# PROBLEM
Reproduce the lines of the records below verbatim, from the line containing "Close the trust" through the line containing "click(x=335, y=374)", with both of those lines included. Output nothing else.
═══ DATASET EXTRACT
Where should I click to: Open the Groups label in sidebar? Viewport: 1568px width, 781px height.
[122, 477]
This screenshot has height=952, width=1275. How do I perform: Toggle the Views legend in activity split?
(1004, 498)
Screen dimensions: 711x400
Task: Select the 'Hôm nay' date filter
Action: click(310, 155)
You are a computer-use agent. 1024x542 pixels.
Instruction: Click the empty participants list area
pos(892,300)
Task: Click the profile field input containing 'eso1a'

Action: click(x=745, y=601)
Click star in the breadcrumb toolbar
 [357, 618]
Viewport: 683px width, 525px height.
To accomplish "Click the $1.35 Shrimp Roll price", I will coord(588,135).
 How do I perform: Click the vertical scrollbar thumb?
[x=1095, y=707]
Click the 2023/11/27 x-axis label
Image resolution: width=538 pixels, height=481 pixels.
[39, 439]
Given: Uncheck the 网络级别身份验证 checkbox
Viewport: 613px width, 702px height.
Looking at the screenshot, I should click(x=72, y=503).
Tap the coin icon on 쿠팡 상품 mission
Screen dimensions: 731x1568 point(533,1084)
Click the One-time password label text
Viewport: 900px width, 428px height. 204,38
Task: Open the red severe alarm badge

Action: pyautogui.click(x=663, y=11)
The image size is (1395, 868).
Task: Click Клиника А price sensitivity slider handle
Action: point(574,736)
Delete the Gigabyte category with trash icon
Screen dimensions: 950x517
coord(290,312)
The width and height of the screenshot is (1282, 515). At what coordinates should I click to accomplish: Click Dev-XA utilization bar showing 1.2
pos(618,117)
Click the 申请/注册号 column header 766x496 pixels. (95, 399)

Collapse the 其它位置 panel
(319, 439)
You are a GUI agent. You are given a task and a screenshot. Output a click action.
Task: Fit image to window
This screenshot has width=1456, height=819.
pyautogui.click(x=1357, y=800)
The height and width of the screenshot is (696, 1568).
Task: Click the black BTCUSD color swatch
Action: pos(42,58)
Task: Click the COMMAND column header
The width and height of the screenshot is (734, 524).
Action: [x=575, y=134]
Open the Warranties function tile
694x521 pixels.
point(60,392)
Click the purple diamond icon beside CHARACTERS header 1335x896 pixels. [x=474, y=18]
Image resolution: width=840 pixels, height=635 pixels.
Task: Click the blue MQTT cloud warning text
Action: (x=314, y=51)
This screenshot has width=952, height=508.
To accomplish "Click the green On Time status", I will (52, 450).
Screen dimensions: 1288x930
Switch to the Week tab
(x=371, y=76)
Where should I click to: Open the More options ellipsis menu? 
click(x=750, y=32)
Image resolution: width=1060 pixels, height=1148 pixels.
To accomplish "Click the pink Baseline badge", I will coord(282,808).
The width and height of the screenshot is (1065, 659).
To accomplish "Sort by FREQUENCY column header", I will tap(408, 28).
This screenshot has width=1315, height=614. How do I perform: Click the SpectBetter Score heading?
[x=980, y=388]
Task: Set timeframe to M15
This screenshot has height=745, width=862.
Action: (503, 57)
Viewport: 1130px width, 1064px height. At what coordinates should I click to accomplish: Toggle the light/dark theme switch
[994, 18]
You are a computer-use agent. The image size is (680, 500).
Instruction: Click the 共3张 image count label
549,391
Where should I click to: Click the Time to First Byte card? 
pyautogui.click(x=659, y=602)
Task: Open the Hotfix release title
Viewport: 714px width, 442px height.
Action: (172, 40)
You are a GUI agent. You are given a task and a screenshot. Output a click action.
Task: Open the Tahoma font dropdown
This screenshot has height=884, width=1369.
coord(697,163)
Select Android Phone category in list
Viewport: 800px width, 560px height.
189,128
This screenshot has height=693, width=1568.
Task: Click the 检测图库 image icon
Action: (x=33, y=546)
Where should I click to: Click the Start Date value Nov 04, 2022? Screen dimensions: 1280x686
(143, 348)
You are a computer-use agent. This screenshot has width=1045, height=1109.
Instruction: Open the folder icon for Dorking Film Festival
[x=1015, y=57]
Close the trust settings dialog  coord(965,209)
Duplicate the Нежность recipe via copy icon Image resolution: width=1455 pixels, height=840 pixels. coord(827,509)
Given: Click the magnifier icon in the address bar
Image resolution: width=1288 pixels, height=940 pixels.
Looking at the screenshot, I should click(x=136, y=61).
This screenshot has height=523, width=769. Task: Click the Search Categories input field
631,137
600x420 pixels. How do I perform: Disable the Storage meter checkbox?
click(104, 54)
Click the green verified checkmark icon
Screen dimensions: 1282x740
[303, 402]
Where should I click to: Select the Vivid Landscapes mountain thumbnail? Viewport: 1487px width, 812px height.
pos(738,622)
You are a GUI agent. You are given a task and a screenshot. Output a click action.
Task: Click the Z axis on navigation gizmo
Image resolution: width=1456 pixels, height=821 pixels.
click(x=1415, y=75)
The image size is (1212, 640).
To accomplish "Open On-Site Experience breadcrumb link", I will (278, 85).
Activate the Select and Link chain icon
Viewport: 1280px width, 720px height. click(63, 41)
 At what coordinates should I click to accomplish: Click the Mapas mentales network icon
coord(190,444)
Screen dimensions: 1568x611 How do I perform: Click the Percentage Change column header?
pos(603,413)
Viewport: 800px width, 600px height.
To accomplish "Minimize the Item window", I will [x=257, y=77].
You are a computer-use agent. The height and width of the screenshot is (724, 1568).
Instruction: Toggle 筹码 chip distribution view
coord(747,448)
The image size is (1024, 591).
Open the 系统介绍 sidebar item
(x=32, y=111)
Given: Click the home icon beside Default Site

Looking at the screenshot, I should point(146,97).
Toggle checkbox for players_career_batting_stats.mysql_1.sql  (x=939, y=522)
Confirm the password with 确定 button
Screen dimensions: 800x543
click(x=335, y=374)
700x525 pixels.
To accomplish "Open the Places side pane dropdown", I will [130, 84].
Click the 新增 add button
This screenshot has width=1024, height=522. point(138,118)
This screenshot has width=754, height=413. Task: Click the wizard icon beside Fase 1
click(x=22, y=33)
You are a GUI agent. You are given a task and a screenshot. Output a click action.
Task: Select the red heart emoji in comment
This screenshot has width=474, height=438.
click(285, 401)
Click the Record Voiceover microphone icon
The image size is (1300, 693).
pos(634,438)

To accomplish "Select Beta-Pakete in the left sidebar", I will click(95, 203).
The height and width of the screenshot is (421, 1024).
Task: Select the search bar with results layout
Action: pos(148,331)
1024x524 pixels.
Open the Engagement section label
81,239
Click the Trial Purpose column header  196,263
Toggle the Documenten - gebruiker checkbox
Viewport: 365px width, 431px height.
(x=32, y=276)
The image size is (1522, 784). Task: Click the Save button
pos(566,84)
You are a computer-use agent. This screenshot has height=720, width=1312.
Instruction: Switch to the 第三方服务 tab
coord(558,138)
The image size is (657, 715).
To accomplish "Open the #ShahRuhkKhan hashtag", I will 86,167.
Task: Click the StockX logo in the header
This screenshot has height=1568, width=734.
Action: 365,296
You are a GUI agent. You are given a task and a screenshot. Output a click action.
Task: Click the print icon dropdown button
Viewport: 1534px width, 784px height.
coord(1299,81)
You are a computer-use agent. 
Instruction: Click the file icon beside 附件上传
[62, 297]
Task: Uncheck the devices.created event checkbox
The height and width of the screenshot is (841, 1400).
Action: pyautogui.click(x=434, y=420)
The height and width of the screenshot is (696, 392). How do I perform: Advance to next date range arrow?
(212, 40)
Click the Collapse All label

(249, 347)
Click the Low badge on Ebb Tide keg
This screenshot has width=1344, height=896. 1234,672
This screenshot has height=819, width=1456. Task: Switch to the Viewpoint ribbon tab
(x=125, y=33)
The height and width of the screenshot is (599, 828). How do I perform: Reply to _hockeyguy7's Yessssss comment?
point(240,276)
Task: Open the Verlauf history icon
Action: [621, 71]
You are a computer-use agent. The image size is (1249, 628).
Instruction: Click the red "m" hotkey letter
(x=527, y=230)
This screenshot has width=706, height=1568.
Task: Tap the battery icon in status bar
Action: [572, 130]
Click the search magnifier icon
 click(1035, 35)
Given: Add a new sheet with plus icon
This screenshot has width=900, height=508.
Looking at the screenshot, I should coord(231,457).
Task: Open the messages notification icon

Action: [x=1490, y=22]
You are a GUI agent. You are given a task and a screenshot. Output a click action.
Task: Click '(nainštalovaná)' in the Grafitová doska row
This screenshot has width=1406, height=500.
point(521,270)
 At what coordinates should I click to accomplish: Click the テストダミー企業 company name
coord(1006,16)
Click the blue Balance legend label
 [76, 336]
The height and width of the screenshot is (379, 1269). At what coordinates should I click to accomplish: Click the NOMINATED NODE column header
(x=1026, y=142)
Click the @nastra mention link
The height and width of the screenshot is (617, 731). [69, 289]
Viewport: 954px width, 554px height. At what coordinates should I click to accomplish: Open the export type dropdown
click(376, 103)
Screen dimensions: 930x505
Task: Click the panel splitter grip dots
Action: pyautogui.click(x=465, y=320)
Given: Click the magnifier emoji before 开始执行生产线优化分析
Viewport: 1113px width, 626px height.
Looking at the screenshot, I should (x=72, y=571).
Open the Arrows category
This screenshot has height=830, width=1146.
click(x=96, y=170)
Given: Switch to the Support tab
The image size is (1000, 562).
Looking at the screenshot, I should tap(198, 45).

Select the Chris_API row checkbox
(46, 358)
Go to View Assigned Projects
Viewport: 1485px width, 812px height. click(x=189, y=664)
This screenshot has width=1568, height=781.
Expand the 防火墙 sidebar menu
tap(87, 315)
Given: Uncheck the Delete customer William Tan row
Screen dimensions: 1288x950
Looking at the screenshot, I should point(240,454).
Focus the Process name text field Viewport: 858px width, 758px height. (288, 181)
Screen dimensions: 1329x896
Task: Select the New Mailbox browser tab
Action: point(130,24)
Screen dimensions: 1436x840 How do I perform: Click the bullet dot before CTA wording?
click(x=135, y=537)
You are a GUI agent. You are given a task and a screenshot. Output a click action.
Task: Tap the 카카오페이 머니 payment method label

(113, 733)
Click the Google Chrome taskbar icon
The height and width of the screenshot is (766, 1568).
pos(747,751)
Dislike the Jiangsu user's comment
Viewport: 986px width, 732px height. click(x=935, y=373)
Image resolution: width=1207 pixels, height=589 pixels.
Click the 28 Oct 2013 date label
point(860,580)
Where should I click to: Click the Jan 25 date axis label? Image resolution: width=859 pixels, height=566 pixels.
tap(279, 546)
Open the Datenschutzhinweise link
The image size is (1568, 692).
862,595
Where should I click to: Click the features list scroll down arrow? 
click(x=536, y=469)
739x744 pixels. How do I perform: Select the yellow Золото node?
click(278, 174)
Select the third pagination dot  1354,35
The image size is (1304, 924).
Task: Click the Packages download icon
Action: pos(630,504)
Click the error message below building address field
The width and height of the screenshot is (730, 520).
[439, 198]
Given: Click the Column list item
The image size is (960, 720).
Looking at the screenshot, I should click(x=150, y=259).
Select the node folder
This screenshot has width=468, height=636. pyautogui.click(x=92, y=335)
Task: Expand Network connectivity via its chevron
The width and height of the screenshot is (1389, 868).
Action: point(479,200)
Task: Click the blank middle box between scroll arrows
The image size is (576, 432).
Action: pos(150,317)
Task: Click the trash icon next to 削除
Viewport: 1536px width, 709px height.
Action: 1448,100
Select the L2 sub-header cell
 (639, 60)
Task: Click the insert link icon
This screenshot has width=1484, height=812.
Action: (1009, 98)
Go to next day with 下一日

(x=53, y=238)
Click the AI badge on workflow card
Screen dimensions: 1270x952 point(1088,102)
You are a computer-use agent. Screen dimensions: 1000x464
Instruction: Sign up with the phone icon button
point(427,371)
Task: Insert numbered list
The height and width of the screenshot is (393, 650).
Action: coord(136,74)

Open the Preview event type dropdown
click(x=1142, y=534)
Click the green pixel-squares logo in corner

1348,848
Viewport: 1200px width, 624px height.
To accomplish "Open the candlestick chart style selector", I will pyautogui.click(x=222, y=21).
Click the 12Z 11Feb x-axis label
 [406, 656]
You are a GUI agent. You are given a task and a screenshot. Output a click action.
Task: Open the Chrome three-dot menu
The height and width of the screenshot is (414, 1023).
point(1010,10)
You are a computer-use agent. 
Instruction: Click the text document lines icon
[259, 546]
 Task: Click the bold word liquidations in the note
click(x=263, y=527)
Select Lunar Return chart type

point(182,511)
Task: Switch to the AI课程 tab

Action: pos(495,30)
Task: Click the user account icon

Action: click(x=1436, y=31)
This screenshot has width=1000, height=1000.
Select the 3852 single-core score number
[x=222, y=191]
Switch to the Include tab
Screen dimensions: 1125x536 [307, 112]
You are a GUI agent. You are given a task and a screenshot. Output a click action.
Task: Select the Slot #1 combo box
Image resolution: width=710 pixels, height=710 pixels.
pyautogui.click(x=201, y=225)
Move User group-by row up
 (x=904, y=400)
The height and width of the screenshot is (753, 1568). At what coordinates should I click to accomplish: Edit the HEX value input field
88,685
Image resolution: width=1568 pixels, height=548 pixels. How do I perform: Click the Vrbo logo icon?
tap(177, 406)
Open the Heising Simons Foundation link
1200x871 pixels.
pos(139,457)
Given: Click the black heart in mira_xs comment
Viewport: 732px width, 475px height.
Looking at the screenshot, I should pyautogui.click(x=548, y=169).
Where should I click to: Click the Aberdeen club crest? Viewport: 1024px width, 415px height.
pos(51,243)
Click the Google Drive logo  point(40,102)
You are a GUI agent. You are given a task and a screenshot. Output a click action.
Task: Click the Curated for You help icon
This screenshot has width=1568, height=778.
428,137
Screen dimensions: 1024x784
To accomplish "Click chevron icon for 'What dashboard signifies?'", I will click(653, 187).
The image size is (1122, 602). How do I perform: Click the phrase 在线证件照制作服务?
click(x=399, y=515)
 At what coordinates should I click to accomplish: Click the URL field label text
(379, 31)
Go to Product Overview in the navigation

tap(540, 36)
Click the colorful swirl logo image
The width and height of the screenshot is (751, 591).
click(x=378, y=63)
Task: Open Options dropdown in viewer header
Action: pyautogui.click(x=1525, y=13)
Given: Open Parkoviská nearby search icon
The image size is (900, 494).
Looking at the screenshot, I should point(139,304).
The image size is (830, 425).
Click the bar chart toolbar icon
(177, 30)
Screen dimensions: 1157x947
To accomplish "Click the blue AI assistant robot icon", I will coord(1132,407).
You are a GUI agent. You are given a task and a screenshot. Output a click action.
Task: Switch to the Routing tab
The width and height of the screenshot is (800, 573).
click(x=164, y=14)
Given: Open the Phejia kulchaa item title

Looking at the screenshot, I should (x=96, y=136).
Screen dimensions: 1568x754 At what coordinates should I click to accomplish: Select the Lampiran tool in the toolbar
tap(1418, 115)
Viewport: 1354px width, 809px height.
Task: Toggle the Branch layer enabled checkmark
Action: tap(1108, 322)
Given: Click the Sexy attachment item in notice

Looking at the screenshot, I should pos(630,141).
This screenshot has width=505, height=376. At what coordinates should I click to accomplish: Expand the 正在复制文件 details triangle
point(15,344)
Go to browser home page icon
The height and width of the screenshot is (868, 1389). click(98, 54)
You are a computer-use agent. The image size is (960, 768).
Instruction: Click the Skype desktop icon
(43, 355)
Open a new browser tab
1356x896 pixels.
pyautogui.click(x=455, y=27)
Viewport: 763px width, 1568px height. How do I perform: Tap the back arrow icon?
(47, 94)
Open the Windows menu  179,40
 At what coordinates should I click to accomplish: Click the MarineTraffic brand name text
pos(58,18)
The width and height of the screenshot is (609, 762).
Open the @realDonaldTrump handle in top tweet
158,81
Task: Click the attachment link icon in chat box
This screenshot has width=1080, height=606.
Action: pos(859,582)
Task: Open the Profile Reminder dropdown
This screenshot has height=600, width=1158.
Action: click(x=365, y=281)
══════
# CORRECT RESPONSE
Close the trust settings dialog  coord(965,209)
Duplicate the Нежность recipe via copy icon Image resolution: width=1455 pixels, height=840 pixels. coord(827,509)
Given: Click the magnifier icon in the address bar
Image resolution: width=1288 pixels, height=940 pixels.
Looking at the screenshot, I should click(x=136, y=61).
This screenshot has height=523, width=769. Task: Click the Search Categories input field
631,137
600x420 pixels. How do I perform: Disable the Storage meter checkbox?
click(104, 54)
Click the green verified checkmark icon
Screen dimensions: 1282x740
[303, 402]
Where should I click to: Select the Vivid Landscapes mountain thumbnail? Viewport: 1487px width, 812px height.
pos(738,622)
You are a GUI agent. You are given a task and a screenshot. Output a click action.
Task: Click the Z axis on navigation gizmo
Image resolution: width=1456 pixels, height=821 pixels.
click(x=1415, y=75)
The image size is (1212, 640).
To accomplish "Open On-Site Experience breadcrumb link", I will (278, 85).
Activate the Select and Link chain icon
Viewport: 1280px width, 720px height. click(63, 41)
 At what coordinates should I click to accomplish: Click the Mapas mentales network icon
coord(190,444)
Screen dimensions: 1568x611 How do I perform: Click the Percentage Change column header?
pos(603,413)
Viewport: 800px width, 600px height.
To accomplish "Minimize the Item window", I will [x=257, y=77].
You are a computer-use agent. The height and width of the screenshot is (724, 1568).
Instruction: Toggle 筹码 chip distribution view
coord(747,448)
The image size is (1024, 591).
Open the 系统介绍 sidebar item
(x=32, y=111)
Given: Click the home icon beside Default Site

Looking at the screenshot, I should point(146,97).
Toggle checkbox for players_career_batting_stats.mysql_1.sql  (x=939, y=522)
Confirm the password with 确定 button
Screen dimensions: 800x543
click(x=335, y=374)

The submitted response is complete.